As for Iran, the ayatollahs know the immense damage that would be inflicted on their country by war with the US. That alone does not deter them — they would be willing to exchange the lives of thousands of their citizens for the chance to give the ‘Great Satan’ a bloody nose.
But they also know the regime would not survive and to them that is supremely important.
If they don’t want war why are they provoking the US by attacking shipping in the Gulf? Re-imposition of US sanctions following President Trump’s withdrawal from Obama’s nuclear deal has hurt them badly. Even to the extent that they now fear for the survival of the regime.
Their aggression is intended to show Trump that his actions come at a cost for the US and the world, with 30 per cent of global oil supplies passing through these waters. It is also designed to deter him from pushing for wider imposition of sanctions including by European countries.
An important side benefit is the expectation that US retaliation against Iran, short of war, would help rally the people to the regime and ease growing internal dissatisfaction.
There is another contributory factor and that is the Islamic Revolutionary Guard Corps, the powerful guardians of the Islamic Republic, whose navy was almost certainly responsible for the tanker attacks. The IRGC, behind much of Iran’s aggression across the region including in Iraq, Yemen, Syria, Lebanon, Israel and Afghanistan, is again flexing its muscles, determined to retain influence over Tehran’s foreign policies.
The IRGC is not acting outside the ayatollahs’ controls or their wishes but its leaders are pushing hard line action which cannot be resisted by those who might counsel greater restraint.
Tehran calculate that any US response will be very limited. Even with a less predictable president than in the past, they base this on long term experience, including the Hizballah bomb attack against US and French forces in Beirut in 1983 which resulted in their withdrawal; the failure of the US to act when Iran provided safe haven to the Al Qaeda management council after they were driven from Afghanistan in 2001; the lack of US response to the killing in Iraq and Afghanistan of over 1,000 American and British troops by proxies using munitions supplied by the IRGC; and Obama’s unenforced red lines in Syria.
The ayatollahs believe they know how far they can push the US before there is a serious backlash against them. They will be particularly wary of inflicting US casualties. We are not therefore back in 1980s tanker wars territory when over 400 civilian seamen were killed and hundreds of merchant ships damaged by Iraqi and Iranian naval forces.
But some of the US responses from that conflict could be useful in this situation including escorting oil tankers in the Strait of Hormuz and the Gulf of Oman. If that plan is adopted the Royal Navy should play a role.
The US and its allies should also continue to work to gain physical evidence of Iranian aggression, including seizing munitions. Then they should start sinking IRGC vessels and again our navy and special forces should join that effort.
Britain should also proscribe the IRGC as a terrorist group as the US did in April. Apart from their actions against shipping we know the IRGC had a role in the Hizballah bomb plot in Britain in 2015 that was revealed last week.
Europeans will instinctively continue to appease Iran.

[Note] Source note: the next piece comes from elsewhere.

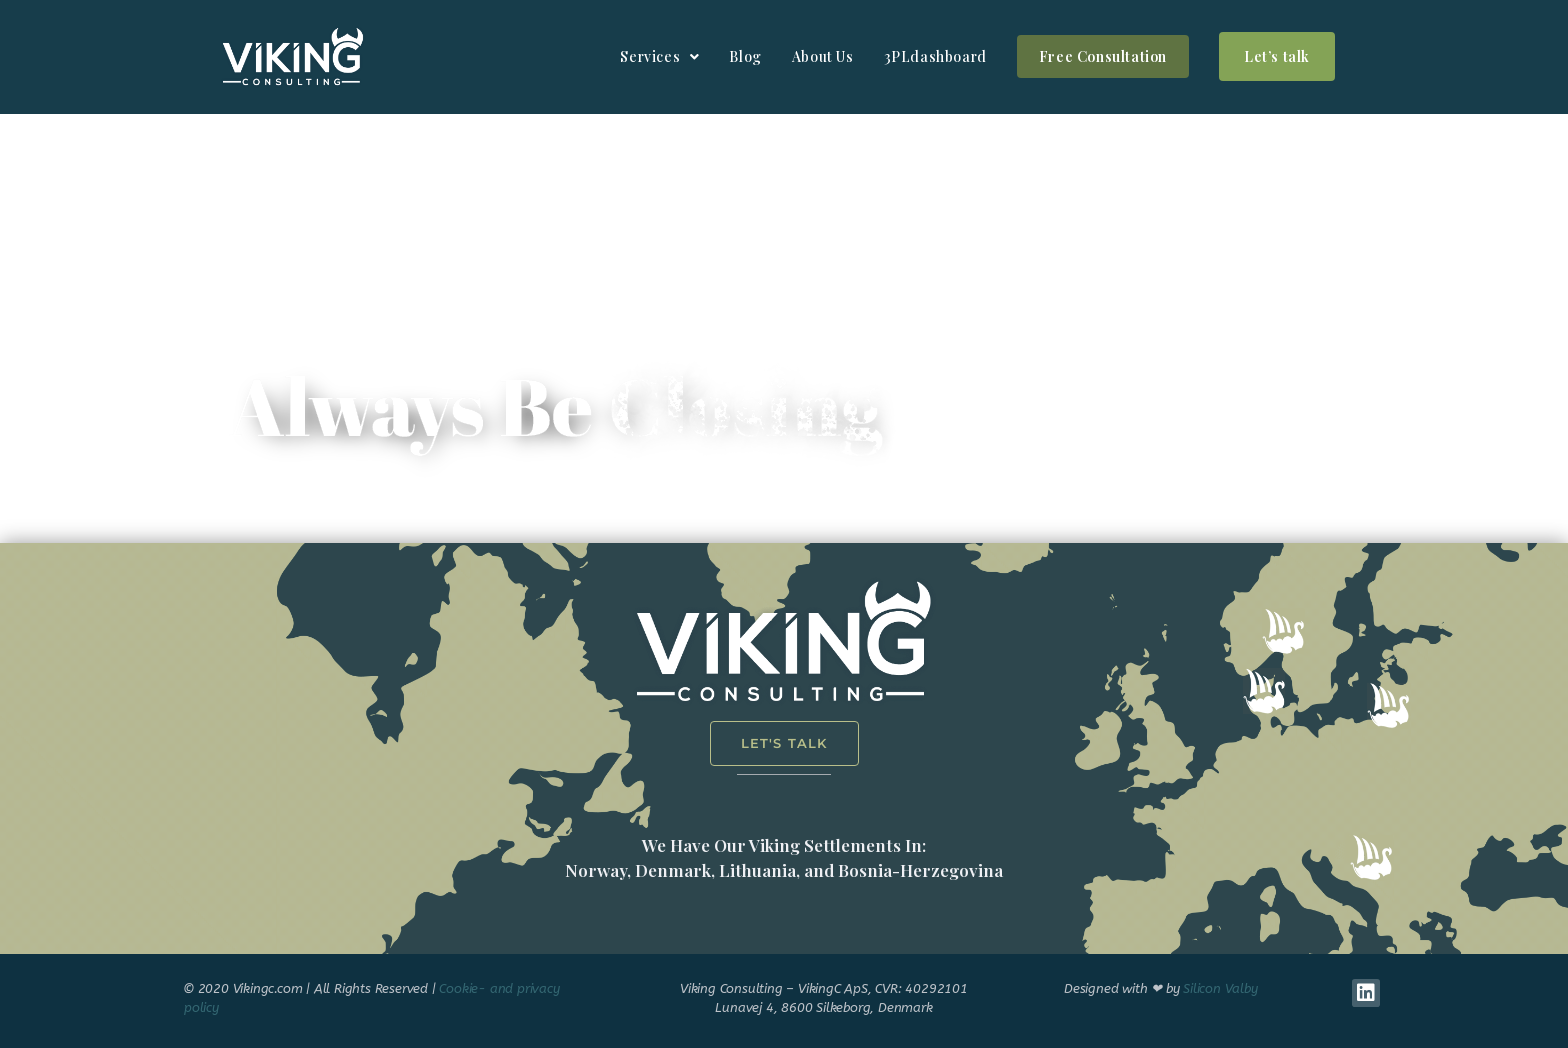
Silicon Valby (1220, 988)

In a BBC interview today Nathalie Tocci, foreign policy advisor to the EU External Action Service, blamed the US for what Iran has been doing in the Gulf of Oman, appearing to justify attacks on civilian tankers by President Trump’s withdrawal from the nuclear agreement.

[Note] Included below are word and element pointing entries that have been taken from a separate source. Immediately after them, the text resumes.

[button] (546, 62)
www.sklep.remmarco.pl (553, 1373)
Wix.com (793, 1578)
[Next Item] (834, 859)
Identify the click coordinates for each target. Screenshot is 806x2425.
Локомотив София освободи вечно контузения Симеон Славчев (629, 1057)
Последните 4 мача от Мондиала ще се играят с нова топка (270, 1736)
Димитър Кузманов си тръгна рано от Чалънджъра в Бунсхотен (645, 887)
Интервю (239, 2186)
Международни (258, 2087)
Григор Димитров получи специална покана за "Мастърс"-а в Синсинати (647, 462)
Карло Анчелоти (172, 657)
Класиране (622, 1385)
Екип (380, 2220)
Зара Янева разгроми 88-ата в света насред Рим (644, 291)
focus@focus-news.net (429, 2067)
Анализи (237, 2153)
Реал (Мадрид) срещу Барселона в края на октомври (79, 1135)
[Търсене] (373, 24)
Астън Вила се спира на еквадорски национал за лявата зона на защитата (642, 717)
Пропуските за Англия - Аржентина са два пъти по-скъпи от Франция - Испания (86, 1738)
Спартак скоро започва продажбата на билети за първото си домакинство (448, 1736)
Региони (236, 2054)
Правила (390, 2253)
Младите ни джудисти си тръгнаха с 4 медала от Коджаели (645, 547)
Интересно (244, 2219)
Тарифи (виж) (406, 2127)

The EU should think again. It is already experiencing Iran’s response to appeasement. Despite shamefully helping them get round US sanctions through the specially established Instex transaction channel, led by the External Action Service, Tehran is now threatening to break its agreement on enrichment of uranium unless the EU provides further protection from US sanctions.

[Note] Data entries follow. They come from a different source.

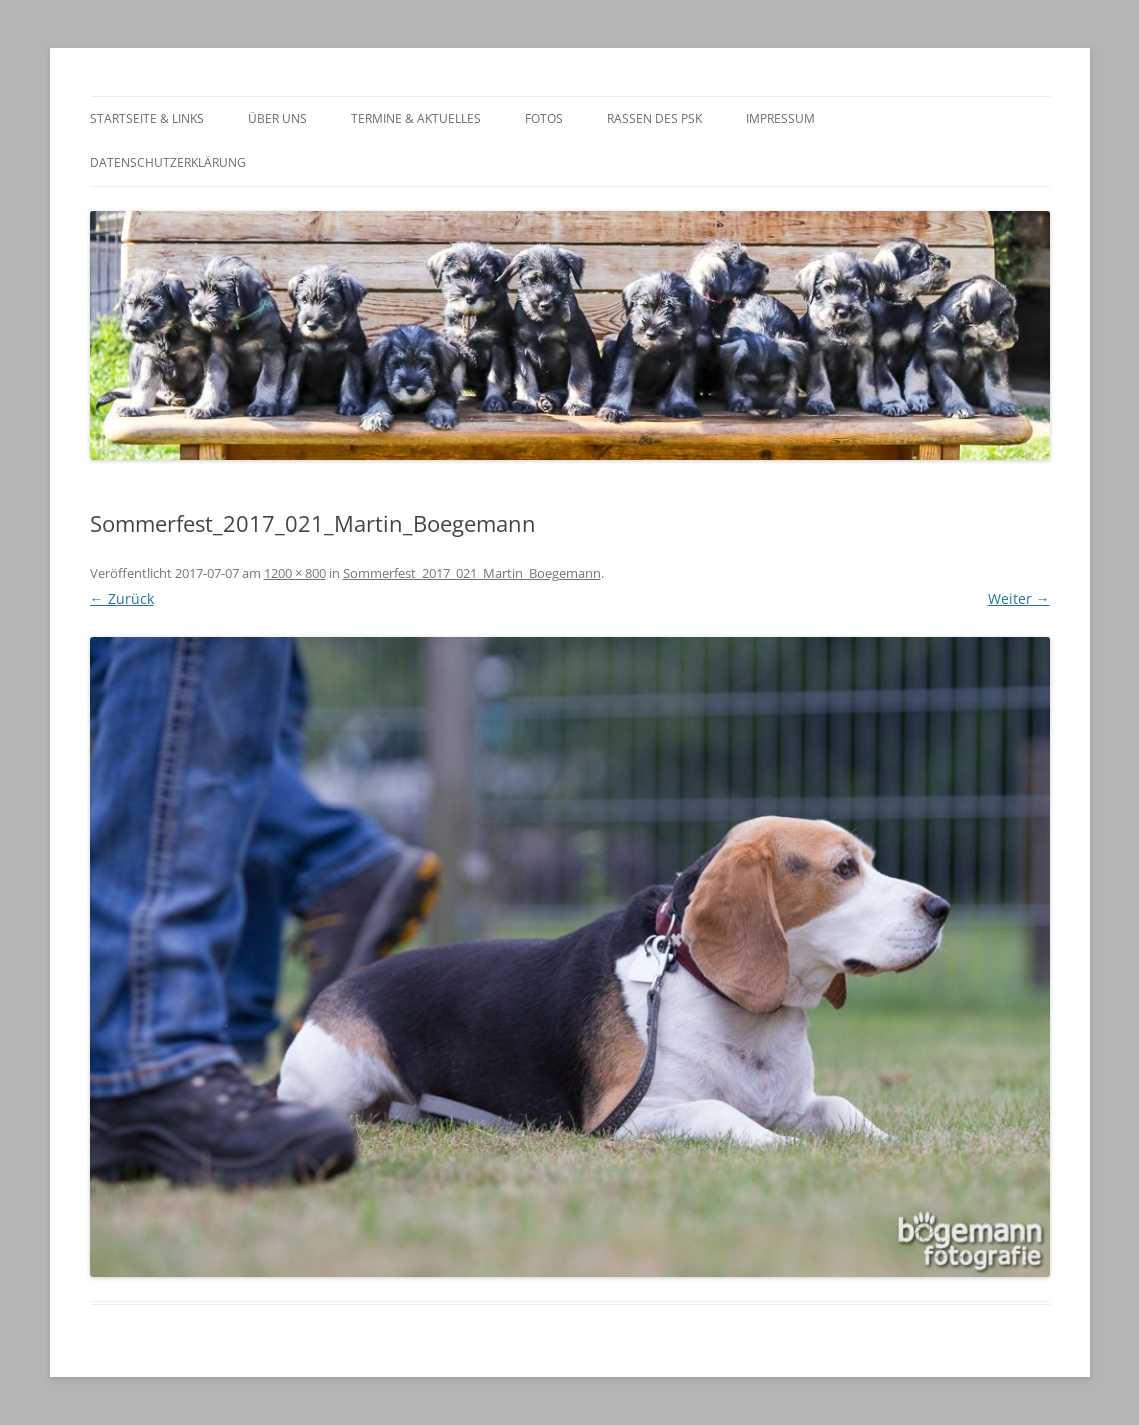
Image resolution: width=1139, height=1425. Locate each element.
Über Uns (277, 118)
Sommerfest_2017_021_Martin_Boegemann (472, 573)
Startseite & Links (147, 118)
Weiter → (1019, 598)
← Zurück (122, 598)
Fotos (544, 118)
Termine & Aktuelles (416, 118)
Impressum (780, 118)
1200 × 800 (295, 573)
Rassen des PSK (654, 118)
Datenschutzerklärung (168, 162)
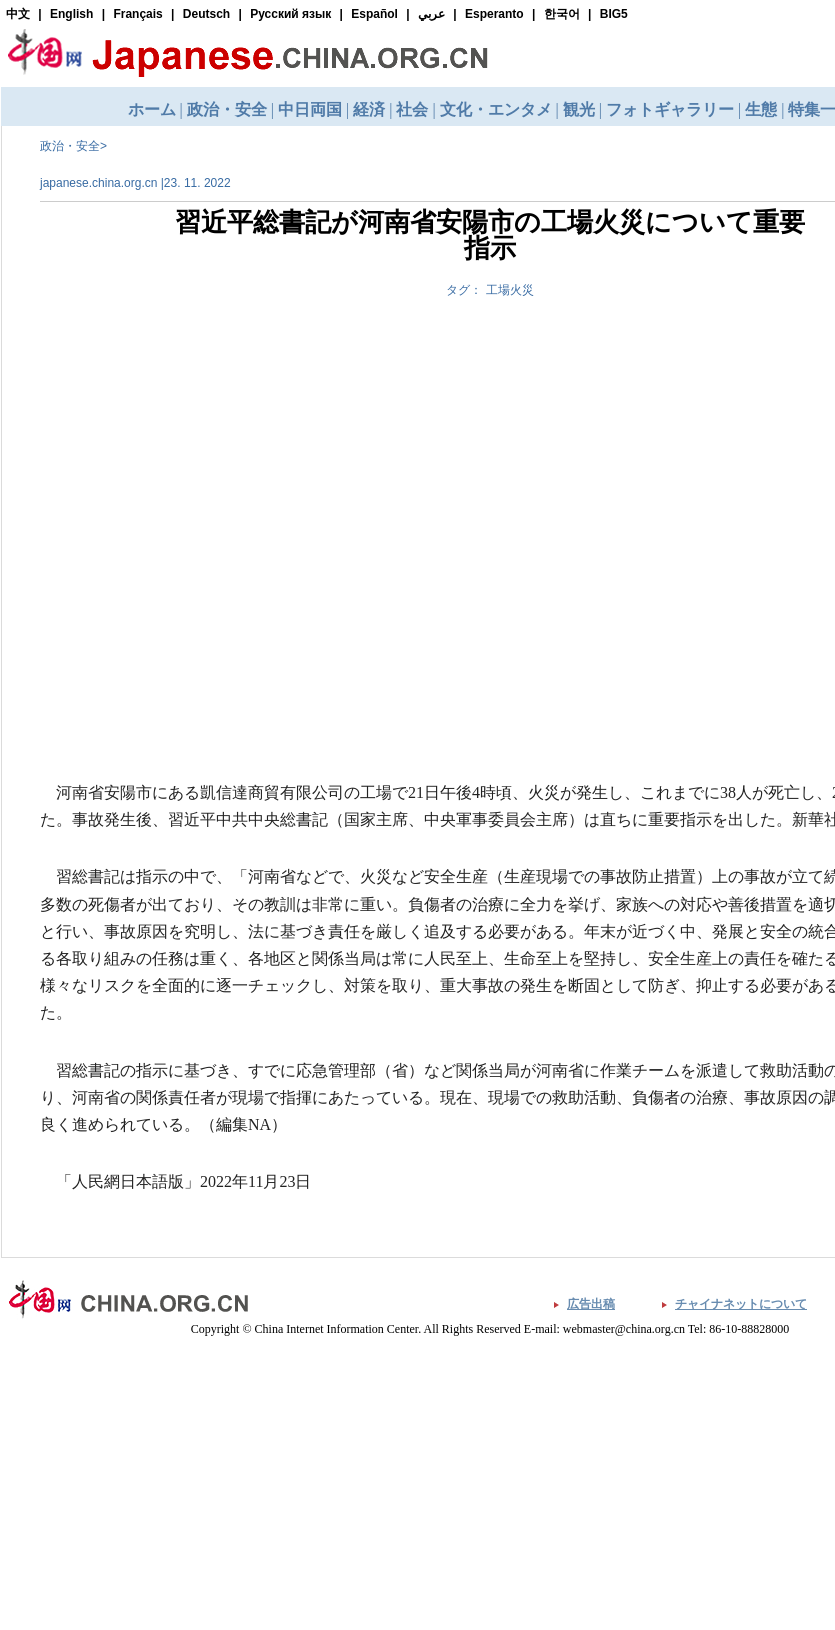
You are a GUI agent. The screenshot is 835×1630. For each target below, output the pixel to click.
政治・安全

The EU should resolutely condemn Iran’s threats and actions, and it should immediately terminate Instex and reimpose its own sanctions.
We know that appeasing aggressive, totalitarian regimes is the sure path to war whereas taking a tough line often serves to deter. The dangers of timidly avoiding action now in response to a regime that is intent on gaining nuclear capability will have devastating consequences for future generations.